| TASK BRIEF |
From the first line to the last, print the data exactly as written.

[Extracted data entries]
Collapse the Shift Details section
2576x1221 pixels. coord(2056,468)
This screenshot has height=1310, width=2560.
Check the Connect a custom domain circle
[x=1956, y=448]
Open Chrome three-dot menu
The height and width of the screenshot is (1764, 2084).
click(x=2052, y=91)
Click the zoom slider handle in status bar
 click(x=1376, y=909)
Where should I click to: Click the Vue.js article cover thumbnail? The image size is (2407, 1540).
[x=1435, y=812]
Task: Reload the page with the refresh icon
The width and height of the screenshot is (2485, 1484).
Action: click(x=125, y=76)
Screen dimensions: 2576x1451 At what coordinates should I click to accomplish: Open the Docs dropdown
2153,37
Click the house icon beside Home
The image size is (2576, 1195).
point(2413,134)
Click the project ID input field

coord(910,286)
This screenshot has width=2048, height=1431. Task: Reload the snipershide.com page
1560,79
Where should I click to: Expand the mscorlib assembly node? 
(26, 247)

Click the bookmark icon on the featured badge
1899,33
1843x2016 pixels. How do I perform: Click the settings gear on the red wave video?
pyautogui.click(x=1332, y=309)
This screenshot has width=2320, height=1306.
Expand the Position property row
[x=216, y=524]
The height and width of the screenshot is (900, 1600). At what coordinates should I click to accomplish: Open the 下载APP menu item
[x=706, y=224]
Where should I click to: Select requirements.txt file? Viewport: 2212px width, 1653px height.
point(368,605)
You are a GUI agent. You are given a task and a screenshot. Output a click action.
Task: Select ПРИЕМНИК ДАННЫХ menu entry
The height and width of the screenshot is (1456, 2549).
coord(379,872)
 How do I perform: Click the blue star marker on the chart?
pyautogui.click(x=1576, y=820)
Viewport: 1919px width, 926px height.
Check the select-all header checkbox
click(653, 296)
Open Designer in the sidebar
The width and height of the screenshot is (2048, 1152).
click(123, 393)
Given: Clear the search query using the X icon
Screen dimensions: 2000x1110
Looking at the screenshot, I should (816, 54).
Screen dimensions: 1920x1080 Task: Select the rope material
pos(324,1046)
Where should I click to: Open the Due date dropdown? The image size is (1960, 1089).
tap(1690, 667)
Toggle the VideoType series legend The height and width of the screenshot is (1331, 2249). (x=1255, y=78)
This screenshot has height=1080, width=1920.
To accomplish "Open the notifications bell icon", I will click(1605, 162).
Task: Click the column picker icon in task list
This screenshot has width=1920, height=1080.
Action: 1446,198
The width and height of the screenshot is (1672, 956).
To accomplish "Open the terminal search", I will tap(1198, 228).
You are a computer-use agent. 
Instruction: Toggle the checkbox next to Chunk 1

| FINISHED TASK |
Collapse the Shift Details section
2576x1221 pixels. coord(2056,468)
This screenshot has height=1310, width=2560.
Check the Connect a custom domain circle
[x=1956, y=448]
Open Chrome three-dot menu
The height and width of the screenshot is (1764, 2084).
click(x=2052, y=91)
Click the zoom slider handle in status bar
 click(x=1376, y=909)
Where should I click to: Click the Vue.js article cover thumbnail? The image size is (2407, 1540).
[x=1435, y=812]
Task: Reload the page with the refresh icon
The width and height of the screenshot is (2485, 1484).
Action: click(x=125, y=76)
Screen dimensions: 2576x1451 At what coordinates should I click to accomplish: Open the Docs dropdown
2153,37
Click the house icon beside Home
The image size is (2576, 1195).
point(2413,134)
Click the project ID input field

coord(910,286)
This screenshot has width=2048, height=1431. Task: Reload the snipershide.com page
1560,79
Where should I click to: Expand the mscorlib assembly node? 
(26, 247)

Click the bookmark icon on the featured badge
1899,33
1843x2016 pixels. How do I perform: Click the settings gear on the red wave video?
pyautogui.click(x=1332, y=309)
This screenshot has width=2320, height=1306.
Expand the Position property row
[x=216, y=524]
The height and width of the screenshot is (900, 1600). At what coordinates should I click to accomplish: Open the 下载APP menu item
[x=706, y=224]
Where should I click to: Select requirements.txt file? Viewport: 2212px width, 1653px height.
point(368,605)
You are a GUI agent. You are given a task and a screenshot. Output a click action.
Task: Select ПРИЕМНИК ДАННЫХ menu entry
The height and width of the screenshot is (1456, 2549).
coord(379,872)
 How do I perform: Click the blue star marker on the chart?
pyautogui.click(x=1576, y=820)
Viewport: 1919px width, 926px height.
Check the select-all header checkbox
click(653, 296)
Open Designer in the sidebar
The width and height of the screenshot is (2048, 1152).
click(123, 393)
Given: Clear the search query using the X icon
Screen dimensions: 2000x1110
Looking at the screenshot, I should (816, 54).
Screen dimensions: 1920x1080 Task: Select the rope material
pos(324,1046)
Where should I click to: Open the Due date dropdown? The image size is (1960, 1089).
tap(1690, 667)
Toggle the VideoType series legend The height and width of the screenshot is (1331, 2249). (x=1255, y=78)
This screenshot has height=1080, width=1920.
To accomplish "Open the notifications bell icon", I will click(1605, 162).
Task: Click the column picker icon in task list
This screenshot has width=1920, height=1080.
Action: 1446,198
The width and height of the screenshot is (1672, 956).
To accomplish "Open the terminal search", I will tap(1198, 228).
You are a computer-use agent. 
Instruction: Toggle the checkbox next to Chunk 1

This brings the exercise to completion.